You will get that model which was validated before returning:

^ App\Generated\Model\Beer^ {#107273
  #name: "Kasteel Tripel"
  #alcohol: 11.0
  #year: 1811
}

In my example, I was using only valid values for all my properties, but if I change the year field to the 811 value, it will cause an error. No model will be returned and an exception will be thrown as following:

^ Jane\Component\JsonSchema\Tests\Validation\Generated\Validator\ValidationException^ {#112477
  #message: "Model validation failed with 1 errors."
  #code: 400
  #file: "./src/Component/JsonSchema/Tests/Validation/Generated/Validator/BeerValidator.php"
  #line: 13
  -violationList: Symfony\Component\Validator\ConstraintViolationList^ {#105008
    -violations: array:1 [
      0 => Symfony\Component\Validator\ConstraintViolation^ {#114455
        -message: "This value should be greater than or equal to 1000."
        -messageTemplate: "This value should be greater than or equal to {{ compared_value }}."
        -parameters: array:3 [
          "{{ value }}" => "811"
          "{{ compared_value }}" => "1000"
          "{{ compared_value_type }}" => "float"
        ]
        -plural: null
        -root: array:3 [
          "name" => "Kasteel Tripel"
          "alcohol" => 11.0
          "year" => 811
        ]
        -propertyPath: "[year]"
        -invalidValue: 811
        -constraint: Symfony\Component\Validator\Constraints\GreaterThanOrEqual^ {#112504
          +payload: null
          +groups: array:1 [
            0 => "Default"
          ]
          +message: "This value should be greater than or equal to {{ compared_value }}."
          +value: 1000.0
          +propertyPath: null
        }
        -code: "ea4e51d1-3342-48bd-87f1-9e672cd90cad"
        -cause: null
      }
    ]
  }
}

To generate validators we use the Symfony Validator component to have independent validator for each generated models. All the constraints for each models will be compiled in that validator and embedded in a Collection constraint that is used to describe all fields and constraints within that model.
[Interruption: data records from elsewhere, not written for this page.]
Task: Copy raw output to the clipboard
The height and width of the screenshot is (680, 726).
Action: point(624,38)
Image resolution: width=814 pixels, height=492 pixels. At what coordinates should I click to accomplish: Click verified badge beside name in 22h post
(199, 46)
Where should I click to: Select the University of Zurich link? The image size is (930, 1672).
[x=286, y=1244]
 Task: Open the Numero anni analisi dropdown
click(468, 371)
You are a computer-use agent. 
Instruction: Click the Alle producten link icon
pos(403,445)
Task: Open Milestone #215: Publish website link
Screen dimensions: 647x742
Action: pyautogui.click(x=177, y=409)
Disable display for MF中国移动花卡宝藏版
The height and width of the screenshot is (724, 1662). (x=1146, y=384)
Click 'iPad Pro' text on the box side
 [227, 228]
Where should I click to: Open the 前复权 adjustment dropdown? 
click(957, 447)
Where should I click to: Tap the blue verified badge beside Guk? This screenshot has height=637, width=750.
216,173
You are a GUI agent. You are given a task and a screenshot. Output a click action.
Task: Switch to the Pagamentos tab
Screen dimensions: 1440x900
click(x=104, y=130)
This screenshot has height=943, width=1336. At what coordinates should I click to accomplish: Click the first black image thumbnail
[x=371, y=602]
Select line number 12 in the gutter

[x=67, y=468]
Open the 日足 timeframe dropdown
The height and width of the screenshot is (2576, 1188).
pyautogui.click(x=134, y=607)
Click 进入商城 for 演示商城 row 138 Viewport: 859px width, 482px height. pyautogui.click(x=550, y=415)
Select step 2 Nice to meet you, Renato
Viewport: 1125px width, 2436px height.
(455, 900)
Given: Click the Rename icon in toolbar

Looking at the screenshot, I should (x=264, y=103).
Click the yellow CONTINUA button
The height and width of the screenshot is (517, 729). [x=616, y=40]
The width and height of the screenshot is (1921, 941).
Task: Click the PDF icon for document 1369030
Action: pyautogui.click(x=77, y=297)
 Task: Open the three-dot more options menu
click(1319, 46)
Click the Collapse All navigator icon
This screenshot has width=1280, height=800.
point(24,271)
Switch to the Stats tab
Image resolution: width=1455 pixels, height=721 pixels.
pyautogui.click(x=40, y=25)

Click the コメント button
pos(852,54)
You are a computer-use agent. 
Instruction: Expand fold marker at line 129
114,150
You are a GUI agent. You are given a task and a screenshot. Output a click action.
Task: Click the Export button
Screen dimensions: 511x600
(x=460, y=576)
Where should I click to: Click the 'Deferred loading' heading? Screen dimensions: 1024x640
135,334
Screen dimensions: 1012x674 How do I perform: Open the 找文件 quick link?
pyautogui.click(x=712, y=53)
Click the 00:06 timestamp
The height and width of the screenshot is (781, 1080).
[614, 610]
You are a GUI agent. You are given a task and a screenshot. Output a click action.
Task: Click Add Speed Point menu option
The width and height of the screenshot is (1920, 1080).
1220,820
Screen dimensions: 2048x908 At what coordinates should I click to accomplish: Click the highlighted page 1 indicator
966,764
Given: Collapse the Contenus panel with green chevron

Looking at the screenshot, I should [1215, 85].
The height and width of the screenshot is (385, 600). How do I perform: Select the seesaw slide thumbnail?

For our Beer model, the validator will look like this:

<?php

namespace App\Generated\Validator;

use Symfony\Component\Validator\Constraints;
use Symfony\Component\Validator\Validation;

class BeerValidator implements App\Generated\Validator\ValidatorInterface
{
    public function validate($data) : void
    {
        $constraints = array(
            new Constraints\Collection(array('fields' => array(
                'name' => new Constraints\Optional(array(
                    new Constraints\Length(array(
                        'max' => 128,
                        'maxMessage' => 'This value is too long. It should have {{ limit }} characters or less.'
                    )),
                    new Constraints\Type(array('string'))
                )),
                'alcohol' => new Constraints\Optional(array(
                    new Constraints\GreaterThanOrEqual(array('value' => 0.0)),
                    new Constraints\Type(array('float'))
                )),
                'year' => new Constraints\Optional(array(
                    new Constraints\LessThanOrEqual(array('value' => 2022.0)),
                    new Constraints\GreaterThanOrEqual(array('value' => 1000.0)),
                    new Constraints\Type(array('integer')))
                )),
                'allowExtraFields' => true
            ))
        );

        $validator = Validation::createValidator();
        $violations = $validator->validate($data, $constraints);

        if ($violations->count() > 0) {
            throw new ValidationException($violations);
        }
    }
}

Here we can see that each field has a type constraint to check the value passed and if we have more constraints they will be added accordingly.

Inside the normalizer, you can find that validator usage with:

public function denormalize($data, $class, $format = null, array $context = array())
{
    $validator = new BeerValidator();
    $validator->validate($data);

    // ...
}

This allows the validation to be done without having anything else than the configuration to do. Also you can use the Validator out of Jane normalization by doing exactly the same as in the Normalizer.